Dependence on a high gross margin structure poses a risk, as maintaining a gross profit margin of 73.5% underpins profitability; any decline in margin due to changes in product/service mix or price competition would have a significant impact on profits. Regarding refund risk on deposits received of ¥16.1B, monitoring is required for potential cash outflows from sudden cancellations or contract changes; however, short-term payment capacity is secured with cash holdings of ¥47.9B. Asset turnover is low at 0.185x; if sales generation relative to total assets of ¥79.2B does not improve, enhancement of capital efficiency will be limited. The Full Year forecast embeds a decline in profits from Q2 onward, with Operating Income of 400百万円 (Q1 progress rate 83.4%), warranting attention to potential seasonality and cost increases.
[Position within Industry] (Reference information; in-house research) The company’s Operating Margin of 22.8% has improved significantly from 10.2% in the prior-year period, confirming a trend of profitability enhancement. ROE at 5.1% has improved from 2.8% in the prior-year period; however, the absolute level remains low compared to general profitability benchmarks, suggesting room for improvement in capital efficiency. The revenue growth rate of 49.2% indicates high growth, but the asset turnover of 0.185x is at a level requiring improvement from an asset efficiency perspective. The Equity Ratio of 71.5% indicates a conservative financial structure and high financial soundness. Versus historical results, both the operating margin and net margin reached record levels in FY2026 Q1, showing a pronounced improvement in earnings quality.

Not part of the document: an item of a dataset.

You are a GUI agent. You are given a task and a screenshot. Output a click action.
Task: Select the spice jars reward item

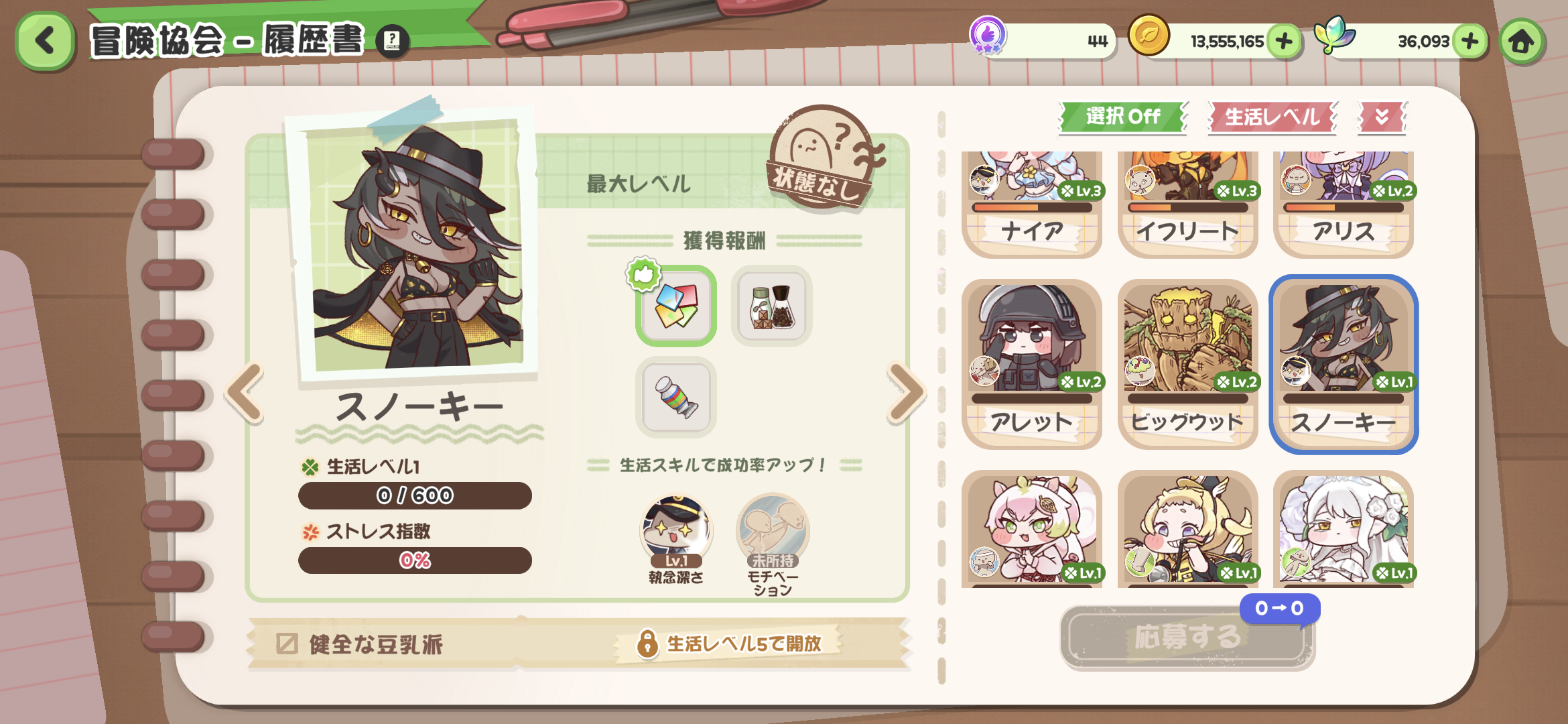click(772, 306)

Key takeaways include: first, the sustained high gross profit margin of 73.5% and the significant improvement in the operating margin to 22.8%, quantitatively demonstrating improved earnings quality driven by a higher mix of high-margin products/services and SG&A control. Second, the ratio of cash and deposits of ¥47.9B to total assets of ¥79.2B stands at 60.5%, indicating abundant liquidity, and under a no-dividend policy, a conservative capital policy prioritizing internal reserves continues. Third, versus the Full Year forecast, with Operating Income of 400百万円 and Q1 at ¥3.3B (progress rate 83.4%), earnings appear front-loaded, suggesting the importance of monitoring earnings trends and cost progression from Q2 onward.
This report is an earnings analysis document automatically generated by AI based on XBRL financial summary data. It does not constitute a recommendation to invest in any particular security. The industry benchmark is reference information compiled by our company based on publicly available financial statements. Investment decisions are your own responsibility; consult a professional as needed before making any decisions.